Ceasing from Our Own Works.—He that has entered into God’s rest, he also hath ceased from his own works, as God did from His; but not for the same reason. God ceased from His works because they were finished and perfect; we are to cease from our own works because they are all imperfection, and there is no hope of making them good. Taking into consideration all the people of the earth, the Lord says, “Behold, they are all vanity; their works are nothing.” Isaiah 41.29. “Their webs shall not become garments, neither shall they cover themselves with their works; their works are works of iniquity, and the act of violence is in their hands.” Isaiah 59.6. The Lord rested in the contemplation of His own glorious works; we likewise find rest in the contemplation of His, not our own, gloriously perfect work. “By the deeds of the law there shall no flesh be justified in His sight; for by the law is the knowledge of sin. But now the righteousness of God without the law is manifested, being witnessed by the law, and the prophets; even the righteousness of God which is by faith of Jesus Christ unto all and upon all them that believe.” Romans 3.20-22
It is sometimes supposed that it is only the works of a man before his conversion, that are of no avail for righteousness, and that a man’s works are all right after he is once converted. But this is a mistake. The best man in the world is but a man, and not God. The righteousness of the best man is not his own, but the righteousness of God by faith. The righteous man has no more strength than the sinner, but his advantage lies in the fact that He knows and acknowledges the Lord as the source of strength. A man must absolutely and forever cease from his own works, if he would rest in God. This is what the Sabbath of the Lord—the seventh day, teaches us. Sabbath keeping in spirit and in truth is the fullness of justification through faith.
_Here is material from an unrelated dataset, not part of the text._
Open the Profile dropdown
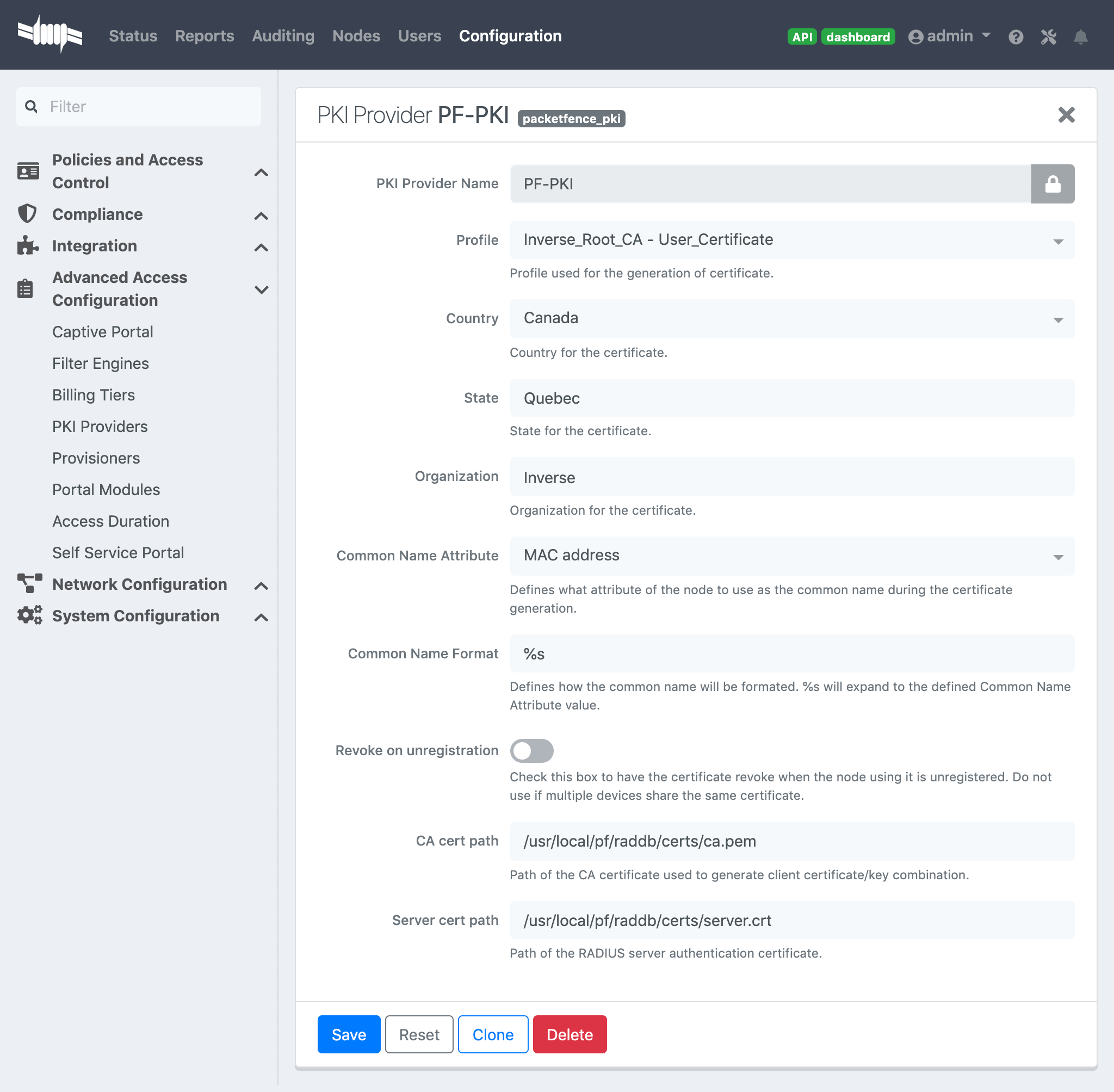The width and height of the screenshot is (1114, 1092). [x=791, y=240]
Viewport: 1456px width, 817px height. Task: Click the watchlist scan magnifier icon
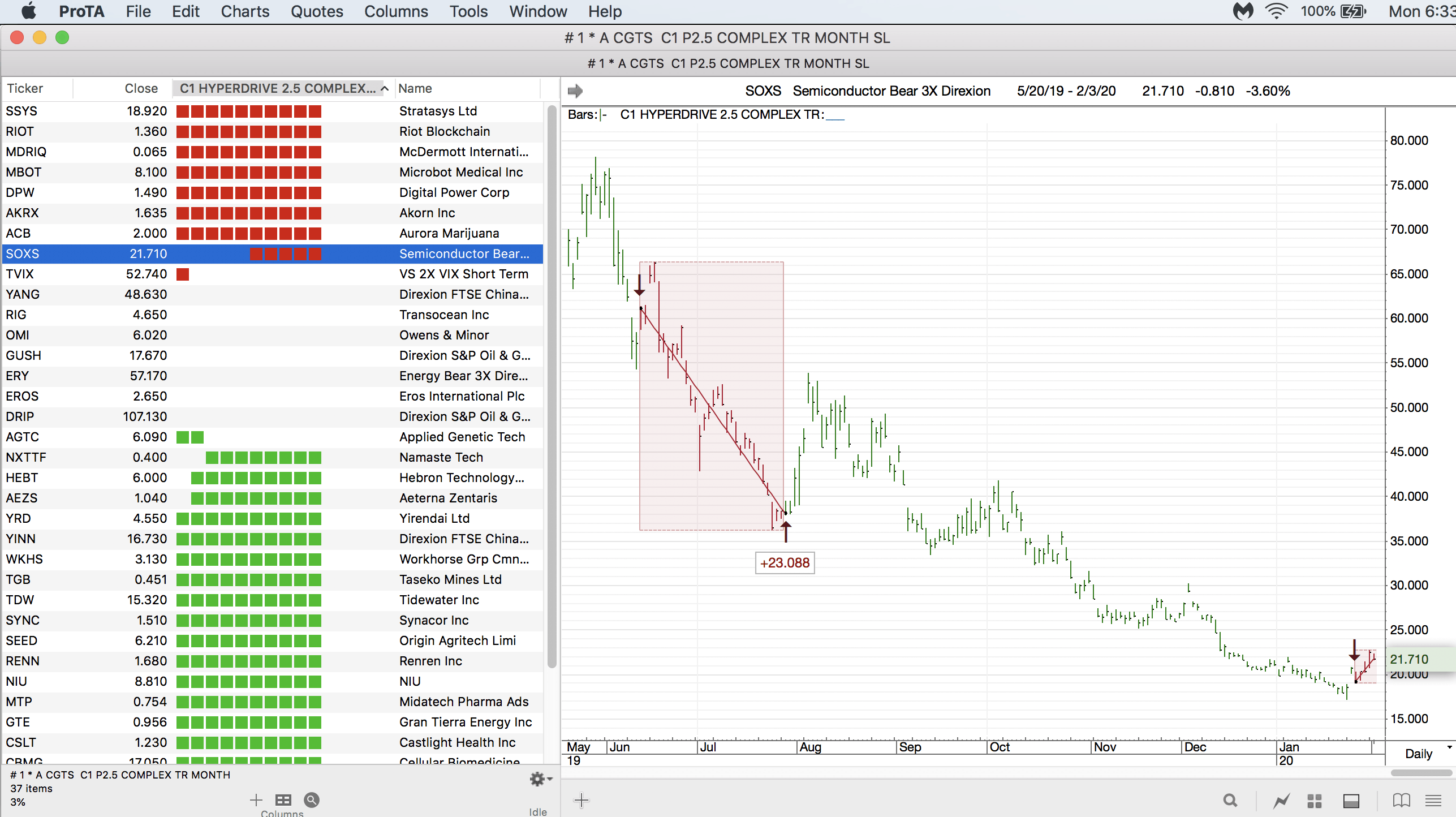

Laboring to Enter into Rest.—“Let us labor therefore to enter into that rest,”—the rest that still remains. What kind of labor secures that rest?—the labor of faith, for “this is the work of God that ye believe on Him whom He hath sent.” Paul thanked God for the Thessalonians, when he remembered their “work of faith and labor of love.” 1 Thessalonians 1.3. Faith works by love. Galatians 5.6. Belief is salvation and rest, for “whosoever shall call on the name of the Lord shall be saved.” “If thou shalt confess with Thy mouth the Lord Jesus, and shalt believe in thine heart that God hath raised Him from the dead, thou shalt be saved.” Romans 10.9. But this does not mean idleness and indifference. It means compliance to the Word of God dwelling in us, that it may have free course, but that means intense activity, “for the Word of God is living and active.” Oh, weary, troubled soul, believe the Word of the Lord, and believe now.
Come to Me, saith One, and coming, be at rest.”